DATA EXTRACT —
---
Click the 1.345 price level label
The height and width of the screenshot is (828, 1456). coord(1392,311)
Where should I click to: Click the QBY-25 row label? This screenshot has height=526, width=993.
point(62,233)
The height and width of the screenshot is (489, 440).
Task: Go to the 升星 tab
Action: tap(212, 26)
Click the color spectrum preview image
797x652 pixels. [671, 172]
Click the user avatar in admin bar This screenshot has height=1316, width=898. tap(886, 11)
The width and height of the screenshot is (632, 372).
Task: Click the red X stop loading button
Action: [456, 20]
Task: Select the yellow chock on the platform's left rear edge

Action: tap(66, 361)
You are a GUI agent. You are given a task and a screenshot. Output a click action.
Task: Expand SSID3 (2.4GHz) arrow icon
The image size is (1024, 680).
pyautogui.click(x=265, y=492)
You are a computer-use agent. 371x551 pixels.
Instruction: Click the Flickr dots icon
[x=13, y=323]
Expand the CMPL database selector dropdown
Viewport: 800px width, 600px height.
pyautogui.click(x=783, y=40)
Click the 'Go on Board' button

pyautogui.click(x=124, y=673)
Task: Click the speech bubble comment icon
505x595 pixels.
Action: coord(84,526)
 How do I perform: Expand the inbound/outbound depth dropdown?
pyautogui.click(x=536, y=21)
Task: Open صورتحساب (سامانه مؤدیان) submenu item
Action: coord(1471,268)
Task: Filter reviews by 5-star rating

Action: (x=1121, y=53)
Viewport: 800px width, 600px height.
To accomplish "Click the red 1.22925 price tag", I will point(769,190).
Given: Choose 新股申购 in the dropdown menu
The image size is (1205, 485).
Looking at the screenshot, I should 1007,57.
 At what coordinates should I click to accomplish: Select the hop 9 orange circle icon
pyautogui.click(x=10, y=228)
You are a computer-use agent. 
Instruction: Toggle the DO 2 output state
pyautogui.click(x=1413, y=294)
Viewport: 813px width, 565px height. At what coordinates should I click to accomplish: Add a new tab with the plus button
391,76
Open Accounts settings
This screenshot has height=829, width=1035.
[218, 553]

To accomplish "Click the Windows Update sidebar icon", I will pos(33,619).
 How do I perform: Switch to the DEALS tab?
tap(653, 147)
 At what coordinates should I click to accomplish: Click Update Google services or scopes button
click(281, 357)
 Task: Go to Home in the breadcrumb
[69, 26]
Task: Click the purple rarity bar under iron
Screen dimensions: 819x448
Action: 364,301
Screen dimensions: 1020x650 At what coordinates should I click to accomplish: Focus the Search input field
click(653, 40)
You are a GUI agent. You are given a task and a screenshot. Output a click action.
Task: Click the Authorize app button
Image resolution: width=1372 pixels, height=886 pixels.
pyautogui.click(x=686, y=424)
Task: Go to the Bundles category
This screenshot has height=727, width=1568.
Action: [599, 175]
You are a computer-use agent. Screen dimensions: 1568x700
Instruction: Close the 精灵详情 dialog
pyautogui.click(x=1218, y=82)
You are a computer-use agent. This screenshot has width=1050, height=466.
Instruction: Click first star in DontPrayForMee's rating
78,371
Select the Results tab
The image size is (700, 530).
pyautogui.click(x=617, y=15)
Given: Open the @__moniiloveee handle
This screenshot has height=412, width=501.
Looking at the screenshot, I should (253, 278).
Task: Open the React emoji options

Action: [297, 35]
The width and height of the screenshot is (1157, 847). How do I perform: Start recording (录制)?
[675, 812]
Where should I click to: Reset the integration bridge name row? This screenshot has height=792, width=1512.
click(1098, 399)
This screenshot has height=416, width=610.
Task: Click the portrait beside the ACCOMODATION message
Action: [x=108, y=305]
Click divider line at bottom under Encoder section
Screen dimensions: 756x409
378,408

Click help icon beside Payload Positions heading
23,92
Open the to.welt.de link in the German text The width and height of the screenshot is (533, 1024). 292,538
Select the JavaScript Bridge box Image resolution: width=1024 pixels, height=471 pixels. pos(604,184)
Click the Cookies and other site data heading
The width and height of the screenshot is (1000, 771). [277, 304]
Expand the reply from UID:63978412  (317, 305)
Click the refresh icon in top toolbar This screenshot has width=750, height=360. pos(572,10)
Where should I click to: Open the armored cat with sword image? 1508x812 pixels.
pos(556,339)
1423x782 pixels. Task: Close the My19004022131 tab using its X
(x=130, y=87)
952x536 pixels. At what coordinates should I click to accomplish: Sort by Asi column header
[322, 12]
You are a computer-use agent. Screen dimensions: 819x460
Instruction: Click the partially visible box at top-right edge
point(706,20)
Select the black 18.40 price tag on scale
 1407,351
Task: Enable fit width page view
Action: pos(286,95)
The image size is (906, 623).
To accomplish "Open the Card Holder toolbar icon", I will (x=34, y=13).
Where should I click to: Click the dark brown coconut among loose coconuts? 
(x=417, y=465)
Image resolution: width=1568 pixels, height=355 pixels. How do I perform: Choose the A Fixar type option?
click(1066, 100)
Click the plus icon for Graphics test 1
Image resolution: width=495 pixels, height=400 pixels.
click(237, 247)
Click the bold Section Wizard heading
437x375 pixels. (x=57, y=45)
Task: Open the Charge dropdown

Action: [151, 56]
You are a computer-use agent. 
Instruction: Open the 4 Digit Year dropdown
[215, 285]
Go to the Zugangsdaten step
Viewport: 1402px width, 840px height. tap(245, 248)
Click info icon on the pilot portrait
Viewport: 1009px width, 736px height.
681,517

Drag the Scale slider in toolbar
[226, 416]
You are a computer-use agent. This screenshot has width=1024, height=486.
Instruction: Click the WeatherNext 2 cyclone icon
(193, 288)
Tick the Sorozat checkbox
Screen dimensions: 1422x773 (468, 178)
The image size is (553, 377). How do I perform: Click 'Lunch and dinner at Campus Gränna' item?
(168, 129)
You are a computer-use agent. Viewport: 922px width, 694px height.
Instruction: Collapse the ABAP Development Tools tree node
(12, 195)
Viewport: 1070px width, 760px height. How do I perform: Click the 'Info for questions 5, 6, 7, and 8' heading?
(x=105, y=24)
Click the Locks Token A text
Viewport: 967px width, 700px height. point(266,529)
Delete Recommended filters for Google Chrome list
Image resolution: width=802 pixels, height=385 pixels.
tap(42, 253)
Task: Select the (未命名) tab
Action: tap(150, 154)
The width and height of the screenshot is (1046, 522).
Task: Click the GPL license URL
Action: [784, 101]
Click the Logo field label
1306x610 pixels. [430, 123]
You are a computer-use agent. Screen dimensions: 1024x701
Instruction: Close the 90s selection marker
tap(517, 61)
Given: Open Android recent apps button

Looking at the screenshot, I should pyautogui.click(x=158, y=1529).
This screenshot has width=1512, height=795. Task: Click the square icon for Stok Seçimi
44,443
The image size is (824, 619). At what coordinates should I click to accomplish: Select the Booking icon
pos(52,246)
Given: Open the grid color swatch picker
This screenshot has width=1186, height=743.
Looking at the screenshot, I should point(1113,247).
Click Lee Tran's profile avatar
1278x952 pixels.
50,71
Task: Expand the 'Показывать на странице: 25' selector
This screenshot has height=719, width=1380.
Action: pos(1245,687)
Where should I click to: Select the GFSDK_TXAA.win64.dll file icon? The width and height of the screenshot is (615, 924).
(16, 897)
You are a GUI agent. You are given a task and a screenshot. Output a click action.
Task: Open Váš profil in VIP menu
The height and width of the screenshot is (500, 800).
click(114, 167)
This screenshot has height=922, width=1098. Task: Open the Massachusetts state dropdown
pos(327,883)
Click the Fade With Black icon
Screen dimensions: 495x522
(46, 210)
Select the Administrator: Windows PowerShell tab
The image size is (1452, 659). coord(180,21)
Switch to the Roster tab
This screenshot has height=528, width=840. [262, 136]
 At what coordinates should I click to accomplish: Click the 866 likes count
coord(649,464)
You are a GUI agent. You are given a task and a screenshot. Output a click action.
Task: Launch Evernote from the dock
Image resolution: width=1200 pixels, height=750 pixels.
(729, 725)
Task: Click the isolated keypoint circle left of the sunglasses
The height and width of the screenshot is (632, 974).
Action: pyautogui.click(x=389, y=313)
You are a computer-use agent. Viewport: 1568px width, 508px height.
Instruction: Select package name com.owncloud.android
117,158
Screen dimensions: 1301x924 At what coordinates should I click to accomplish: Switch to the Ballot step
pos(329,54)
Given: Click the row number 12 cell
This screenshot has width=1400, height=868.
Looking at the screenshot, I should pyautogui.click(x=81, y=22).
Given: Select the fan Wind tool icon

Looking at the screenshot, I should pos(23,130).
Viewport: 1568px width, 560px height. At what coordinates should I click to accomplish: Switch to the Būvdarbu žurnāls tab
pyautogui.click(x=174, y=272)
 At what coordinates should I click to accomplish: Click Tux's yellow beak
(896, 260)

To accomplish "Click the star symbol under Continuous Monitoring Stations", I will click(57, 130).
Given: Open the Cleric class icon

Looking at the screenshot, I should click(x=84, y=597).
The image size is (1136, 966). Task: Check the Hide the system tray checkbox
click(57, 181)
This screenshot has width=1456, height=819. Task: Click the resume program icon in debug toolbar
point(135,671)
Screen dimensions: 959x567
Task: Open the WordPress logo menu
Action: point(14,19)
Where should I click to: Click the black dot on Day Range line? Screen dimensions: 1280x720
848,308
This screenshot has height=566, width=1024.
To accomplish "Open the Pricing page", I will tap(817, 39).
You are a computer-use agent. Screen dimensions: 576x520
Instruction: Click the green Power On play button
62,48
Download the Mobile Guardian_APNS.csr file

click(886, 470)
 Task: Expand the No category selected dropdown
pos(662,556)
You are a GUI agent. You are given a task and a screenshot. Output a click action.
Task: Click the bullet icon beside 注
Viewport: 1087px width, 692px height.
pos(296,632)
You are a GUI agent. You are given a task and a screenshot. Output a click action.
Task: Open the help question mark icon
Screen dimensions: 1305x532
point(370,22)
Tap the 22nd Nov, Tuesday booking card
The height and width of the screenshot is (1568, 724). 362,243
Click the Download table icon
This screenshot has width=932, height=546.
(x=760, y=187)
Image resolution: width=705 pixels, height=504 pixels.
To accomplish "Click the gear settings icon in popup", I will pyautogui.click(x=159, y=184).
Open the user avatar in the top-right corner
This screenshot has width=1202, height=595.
---
TASK REQUIREMENTS — Out of the entries above, write out only the lines between the line holding "Select the JavaScript" and the line holding "Expand the reply", inclusive, each exactly as given.

FINISHED TASK —
Select the JavaScript Bridge box Image resolution: width=1024 pixels, height=471 pixels. pos(604,184)
Click the Cookies and other site data heading
The width and height of the screenshot is (1000, 771). [277, 304]
Expand the reply from UID:63978412  (317, 305)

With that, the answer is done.